*** DATA FOR THIS TASK ***

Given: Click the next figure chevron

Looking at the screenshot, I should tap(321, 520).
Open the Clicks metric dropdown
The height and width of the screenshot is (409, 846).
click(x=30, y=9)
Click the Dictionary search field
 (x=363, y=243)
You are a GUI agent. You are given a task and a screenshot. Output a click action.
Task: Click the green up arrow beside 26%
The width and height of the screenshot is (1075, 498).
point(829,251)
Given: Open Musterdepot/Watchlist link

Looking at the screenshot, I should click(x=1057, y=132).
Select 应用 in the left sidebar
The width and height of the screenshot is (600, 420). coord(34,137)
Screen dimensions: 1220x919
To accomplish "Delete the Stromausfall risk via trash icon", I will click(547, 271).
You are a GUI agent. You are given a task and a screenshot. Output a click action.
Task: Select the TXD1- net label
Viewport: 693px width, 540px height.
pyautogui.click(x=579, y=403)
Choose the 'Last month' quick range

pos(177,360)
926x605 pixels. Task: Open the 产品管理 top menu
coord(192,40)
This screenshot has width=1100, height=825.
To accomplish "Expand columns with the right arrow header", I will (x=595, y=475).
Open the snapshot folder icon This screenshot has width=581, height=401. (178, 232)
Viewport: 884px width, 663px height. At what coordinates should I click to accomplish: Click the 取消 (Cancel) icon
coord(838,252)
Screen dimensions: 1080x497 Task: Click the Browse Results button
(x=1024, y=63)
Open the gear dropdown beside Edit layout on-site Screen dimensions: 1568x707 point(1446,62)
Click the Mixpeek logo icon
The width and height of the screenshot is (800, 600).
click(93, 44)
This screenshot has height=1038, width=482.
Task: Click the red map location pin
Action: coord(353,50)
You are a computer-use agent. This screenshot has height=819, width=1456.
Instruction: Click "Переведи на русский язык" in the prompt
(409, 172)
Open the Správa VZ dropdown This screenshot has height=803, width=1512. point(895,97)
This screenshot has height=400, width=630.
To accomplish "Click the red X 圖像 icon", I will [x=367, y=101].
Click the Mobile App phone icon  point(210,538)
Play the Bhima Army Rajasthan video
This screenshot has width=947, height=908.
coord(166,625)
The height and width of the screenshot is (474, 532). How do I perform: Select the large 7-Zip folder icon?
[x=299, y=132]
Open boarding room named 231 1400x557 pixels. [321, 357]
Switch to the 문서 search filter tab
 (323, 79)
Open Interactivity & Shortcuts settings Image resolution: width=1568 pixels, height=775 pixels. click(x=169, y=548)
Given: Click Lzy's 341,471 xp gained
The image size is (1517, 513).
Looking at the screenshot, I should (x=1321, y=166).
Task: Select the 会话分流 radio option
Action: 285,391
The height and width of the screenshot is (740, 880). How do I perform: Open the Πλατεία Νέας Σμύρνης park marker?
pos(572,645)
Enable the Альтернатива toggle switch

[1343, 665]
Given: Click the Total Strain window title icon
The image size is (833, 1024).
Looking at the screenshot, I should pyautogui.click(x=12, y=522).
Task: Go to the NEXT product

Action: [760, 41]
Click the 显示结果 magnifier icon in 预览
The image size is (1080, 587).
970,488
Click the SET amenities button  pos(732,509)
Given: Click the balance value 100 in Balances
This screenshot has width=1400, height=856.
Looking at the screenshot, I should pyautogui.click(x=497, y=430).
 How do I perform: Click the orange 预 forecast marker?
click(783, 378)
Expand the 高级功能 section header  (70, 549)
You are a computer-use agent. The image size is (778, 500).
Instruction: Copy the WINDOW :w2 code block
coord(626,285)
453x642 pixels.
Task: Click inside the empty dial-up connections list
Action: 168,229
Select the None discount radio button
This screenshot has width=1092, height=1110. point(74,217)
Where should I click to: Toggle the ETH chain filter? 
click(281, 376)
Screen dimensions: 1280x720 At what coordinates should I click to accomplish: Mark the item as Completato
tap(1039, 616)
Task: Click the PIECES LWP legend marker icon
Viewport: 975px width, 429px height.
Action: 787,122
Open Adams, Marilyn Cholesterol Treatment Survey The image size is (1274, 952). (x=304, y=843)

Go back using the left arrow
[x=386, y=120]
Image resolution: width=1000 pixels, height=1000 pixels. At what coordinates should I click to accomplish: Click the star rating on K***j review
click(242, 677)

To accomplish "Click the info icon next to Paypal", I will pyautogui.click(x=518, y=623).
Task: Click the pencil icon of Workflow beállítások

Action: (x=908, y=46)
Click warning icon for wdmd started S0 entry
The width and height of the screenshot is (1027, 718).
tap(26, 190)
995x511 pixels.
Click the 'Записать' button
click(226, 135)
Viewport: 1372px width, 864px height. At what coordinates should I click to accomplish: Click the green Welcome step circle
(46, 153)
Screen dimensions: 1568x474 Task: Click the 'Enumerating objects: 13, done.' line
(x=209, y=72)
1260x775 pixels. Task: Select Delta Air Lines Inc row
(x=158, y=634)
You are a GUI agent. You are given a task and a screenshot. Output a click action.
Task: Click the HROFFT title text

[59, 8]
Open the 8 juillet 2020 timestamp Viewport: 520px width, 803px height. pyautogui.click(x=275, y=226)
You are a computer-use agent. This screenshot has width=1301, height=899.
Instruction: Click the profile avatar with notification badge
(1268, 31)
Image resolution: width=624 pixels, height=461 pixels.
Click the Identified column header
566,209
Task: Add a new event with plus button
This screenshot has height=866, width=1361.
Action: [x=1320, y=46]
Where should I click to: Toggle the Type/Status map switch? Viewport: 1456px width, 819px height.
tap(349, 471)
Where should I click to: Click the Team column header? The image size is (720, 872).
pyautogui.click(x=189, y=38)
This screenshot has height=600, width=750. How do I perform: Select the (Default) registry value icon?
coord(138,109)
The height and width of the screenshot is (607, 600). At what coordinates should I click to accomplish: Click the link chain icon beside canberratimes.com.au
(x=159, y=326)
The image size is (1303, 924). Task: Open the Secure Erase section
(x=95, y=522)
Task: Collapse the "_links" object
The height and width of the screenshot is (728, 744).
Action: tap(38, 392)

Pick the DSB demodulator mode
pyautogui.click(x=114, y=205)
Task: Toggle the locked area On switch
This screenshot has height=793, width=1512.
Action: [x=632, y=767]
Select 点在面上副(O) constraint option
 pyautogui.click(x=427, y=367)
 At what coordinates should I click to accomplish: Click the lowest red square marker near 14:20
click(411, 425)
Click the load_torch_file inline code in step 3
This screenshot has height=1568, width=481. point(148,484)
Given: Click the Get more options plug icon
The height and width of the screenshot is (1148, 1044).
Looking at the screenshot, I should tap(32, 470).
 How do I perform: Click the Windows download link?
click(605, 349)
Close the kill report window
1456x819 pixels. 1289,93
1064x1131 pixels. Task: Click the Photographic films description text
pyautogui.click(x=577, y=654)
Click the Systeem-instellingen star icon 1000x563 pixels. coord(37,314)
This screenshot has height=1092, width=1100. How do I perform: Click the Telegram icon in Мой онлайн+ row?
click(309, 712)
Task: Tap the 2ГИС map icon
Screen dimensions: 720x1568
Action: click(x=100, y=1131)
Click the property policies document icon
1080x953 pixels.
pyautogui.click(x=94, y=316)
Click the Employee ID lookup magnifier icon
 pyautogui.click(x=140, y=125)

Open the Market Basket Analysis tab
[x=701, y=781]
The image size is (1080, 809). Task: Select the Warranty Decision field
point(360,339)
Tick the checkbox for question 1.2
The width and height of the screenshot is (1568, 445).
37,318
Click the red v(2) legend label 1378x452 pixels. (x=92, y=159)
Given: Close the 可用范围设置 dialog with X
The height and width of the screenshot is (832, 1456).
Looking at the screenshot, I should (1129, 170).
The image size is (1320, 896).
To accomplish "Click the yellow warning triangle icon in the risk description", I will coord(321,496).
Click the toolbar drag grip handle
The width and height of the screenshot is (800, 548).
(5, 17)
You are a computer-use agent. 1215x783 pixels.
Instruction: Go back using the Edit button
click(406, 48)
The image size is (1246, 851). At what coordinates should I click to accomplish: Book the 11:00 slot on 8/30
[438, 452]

*** End of DATA FOR THIS TASK ***

→ TASK TO CARRY OUT
Match on "computer" and report each line of the data above that has it.

→ TASK SOLUTION
You are a computer-use agent. This screenshot has height=819, width=1456.
You are a computer-use agent. The image size is (778, 500).
You are a computer-use agent. This screenshot has width=1301, height=899.
You are a computer-use agent. 1215x783 pixels.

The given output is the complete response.